In January 2002, Dow (India) informed MegaVisa that it would no longer be the distributor of most UCC products. By this time, feedback from at least one Indian customer, Berger Paints, on MegaVisa’s personnel was not positive – referring to them as “non-committal”, documents show. Additionally, Dow’s India officials internally recommended that “major customers should be handled directly by Dow”.
MegaVisa, in turn, held Dow responsible for its losses. A year later, Houston- and Singapore-based MegaVisa firms filed a case against Dow and UCC on “antitrust” grounds in the US Connecticut District Court. The MegaVisa firms alleged Dow had gone back on its contractual obligations and hampered its profits.
Dow eventually settled with the Mittal-owned firms out of court, including the businesses in Houston, Singapore and India. The details of the settlement are not known. UCC’s Indian front MegaVisa filed for liquidation in 2010. Its finances reflect a company that was suffering losses.

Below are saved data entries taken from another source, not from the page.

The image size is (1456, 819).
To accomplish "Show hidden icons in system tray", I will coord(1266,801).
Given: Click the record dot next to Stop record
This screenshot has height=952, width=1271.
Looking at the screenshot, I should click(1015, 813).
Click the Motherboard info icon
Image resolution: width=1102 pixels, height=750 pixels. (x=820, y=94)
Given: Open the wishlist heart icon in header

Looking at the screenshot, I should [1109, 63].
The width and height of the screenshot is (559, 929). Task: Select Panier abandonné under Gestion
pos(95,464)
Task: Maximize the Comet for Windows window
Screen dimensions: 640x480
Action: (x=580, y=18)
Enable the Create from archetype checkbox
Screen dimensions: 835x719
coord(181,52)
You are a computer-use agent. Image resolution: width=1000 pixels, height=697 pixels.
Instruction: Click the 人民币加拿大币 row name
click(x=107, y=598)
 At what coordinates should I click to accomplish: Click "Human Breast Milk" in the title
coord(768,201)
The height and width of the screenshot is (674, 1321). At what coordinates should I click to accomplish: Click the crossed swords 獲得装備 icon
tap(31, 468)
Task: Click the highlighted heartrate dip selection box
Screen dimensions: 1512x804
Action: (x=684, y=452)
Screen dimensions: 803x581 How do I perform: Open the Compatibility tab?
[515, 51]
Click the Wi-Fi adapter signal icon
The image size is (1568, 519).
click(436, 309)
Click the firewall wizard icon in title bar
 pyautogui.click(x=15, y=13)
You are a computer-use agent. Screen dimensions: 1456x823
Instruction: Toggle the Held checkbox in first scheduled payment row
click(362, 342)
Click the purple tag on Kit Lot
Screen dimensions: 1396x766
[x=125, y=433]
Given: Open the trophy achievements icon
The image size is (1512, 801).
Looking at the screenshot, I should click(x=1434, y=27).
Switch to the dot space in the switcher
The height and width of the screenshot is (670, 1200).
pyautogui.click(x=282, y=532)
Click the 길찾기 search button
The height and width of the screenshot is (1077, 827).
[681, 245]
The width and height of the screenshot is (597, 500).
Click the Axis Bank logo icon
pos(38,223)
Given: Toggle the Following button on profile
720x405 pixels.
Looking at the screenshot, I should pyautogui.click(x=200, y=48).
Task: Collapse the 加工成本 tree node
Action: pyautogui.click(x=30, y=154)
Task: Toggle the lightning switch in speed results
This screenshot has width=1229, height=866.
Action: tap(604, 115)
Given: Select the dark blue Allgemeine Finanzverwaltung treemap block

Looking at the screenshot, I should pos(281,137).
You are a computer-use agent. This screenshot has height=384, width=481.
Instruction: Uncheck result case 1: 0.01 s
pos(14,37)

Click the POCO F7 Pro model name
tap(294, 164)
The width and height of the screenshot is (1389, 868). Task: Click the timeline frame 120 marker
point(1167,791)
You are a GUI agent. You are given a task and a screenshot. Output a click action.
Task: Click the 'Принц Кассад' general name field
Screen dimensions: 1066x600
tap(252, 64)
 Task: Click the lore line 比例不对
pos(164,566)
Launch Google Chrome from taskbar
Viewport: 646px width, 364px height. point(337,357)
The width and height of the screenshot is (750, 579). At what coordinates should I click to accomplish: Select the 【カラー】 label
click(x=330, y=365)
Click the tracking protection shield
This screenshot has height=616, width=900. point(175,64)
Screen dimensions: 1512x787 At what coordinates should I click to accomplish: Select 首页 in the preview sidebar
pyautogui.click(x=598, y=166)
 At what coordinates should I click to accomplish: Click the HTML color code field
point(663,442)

The same year, the then Congress-led federal government moved India’s top court to change its 1989 order setting the compensation for the disaster’s victims. In its petition, it asked the Supreme Court to reconsider that amount and demand additional compensation jointly from UCC, Dow and Union Carbide India Limited. At the time, the victims’ representatives also demanded that the “corporate veil” of UCC, its subsidiaries and Dow be lifted. The case, pending for more than a decade, was last heard in October 2022 in which the Supreme Court asked the government to include the victims’ demands in its representation.
Shreegireesh Jalihal and Kumar Sambhav are members of The Reporters’ Collective.